In Eco’s conception, syncretism is the direct road to “eternal fascism,” under which the Italian philosopher understands any manifestation of traditionalism, anti-liberalism and “obscurantism” impeding the progress of the Enlightenment. Having slightly corrected this thought, we can say that the worst variant of fascism, German National Socialism, in reality represents the product of realized potentialities in none other than anti-traditional thought. More precisely, we can define its version as a neo-pagan, totally conditioned mindset buttressed by absolute collectivism, hidden or overt occultism and the doctrines of the repressive state[i].

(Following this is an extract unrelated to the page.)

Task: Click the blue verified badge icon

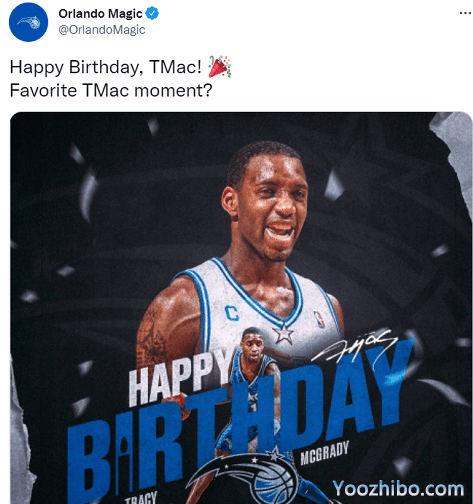Action: pos(152,14)
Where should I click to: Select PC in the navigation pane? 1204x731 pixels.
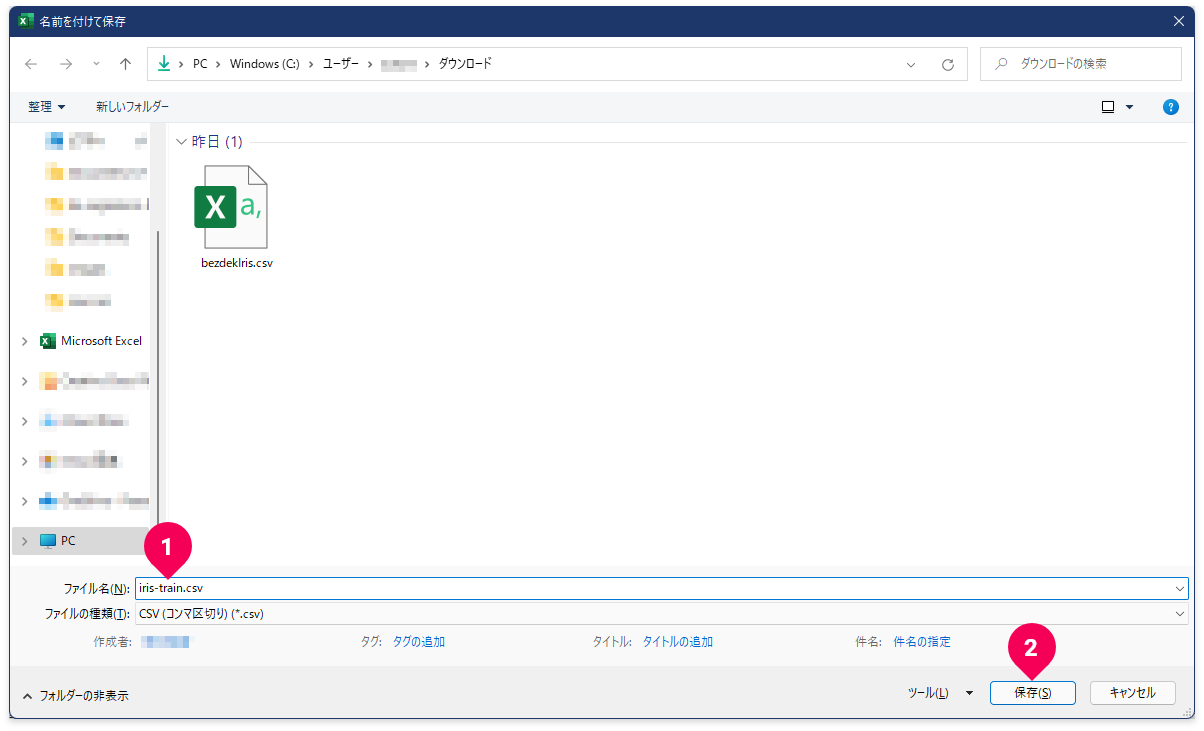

Although fascism did indeed come about as a natural and justified counter-action against Enlightenment ideologies cultivated by the anti-traditional consciousness, between Nazism and liberalism we do uncover much in common. Both are toiling over the same cauldron – the idea of the superhuman in man – though they approach this idea from opposite ends. Both use the same methods for processing the masses, appealing to the instincts of the crowd, etc.

If the model of traditional thought can be signified by the letter Ψ (everything grows out of and is nourished by a single trunk), then the neo-pagan model will look like a Ψ inverted (of course both definitions are quite conditional). In the latter case, although subordination of the system’s elements to the “one” is distinctly obvious, the space of the Universum unfolds not in the crown of the tree, but in the ramified system of roots. The culture of this “Brave New World” is steeped in the militant heritage of a pagan past bursting upon the present scene and sweeping away all in its path. The past lives in archetypes. Carl Jung, imposing upon the world his own conception about these conditional structures of the unconscious, admitted that “there is no insanity that men under the power of an archetype would not fall victim to.” Witnessing German fascism strengthening its positions in the 1930s, Jung wrote:

A whole nation resurrects the archaic symbol and even archaic religious ceremonies…The man of the past, living in the world of archaic ‘collective conceptions,’ has again attained influence in painfully evident real life.

But here we find not only the archaic and not only the past gone mad; it is here that namely the occult, esoteric and magical experiments of the past are reproduced – the resilient schemes of Hermetic “secret” knowledge that afforded the “elect” a means of uncovering new connections and relationships in the world. The latter is necessary for acquiring the mechanisms to coerce the Universum and attend to the transformation of the world. Socialism in this context differed just slightly from German Nazism; Marxism-Leninism placed magical functions in a scientific “sociology” enlisted to restructure not only the world, but man, and create his new type, a biological machine for building a radiant future. Universal magical sympathy in this view of the world ties into all existing things and phenomena. One thing refers to another, another to a third, a third to a fourth, etc. The task amounts to searching out the last factor to close the links in this chain – here is the secret center of power over the world, the point at which the secret laws of being are made known. Eco defines this phenomenon of human thought (wandering along the endless and tangled space of the rhizome) as semiotic extremism (against which Foucault’s Pendulum was directed).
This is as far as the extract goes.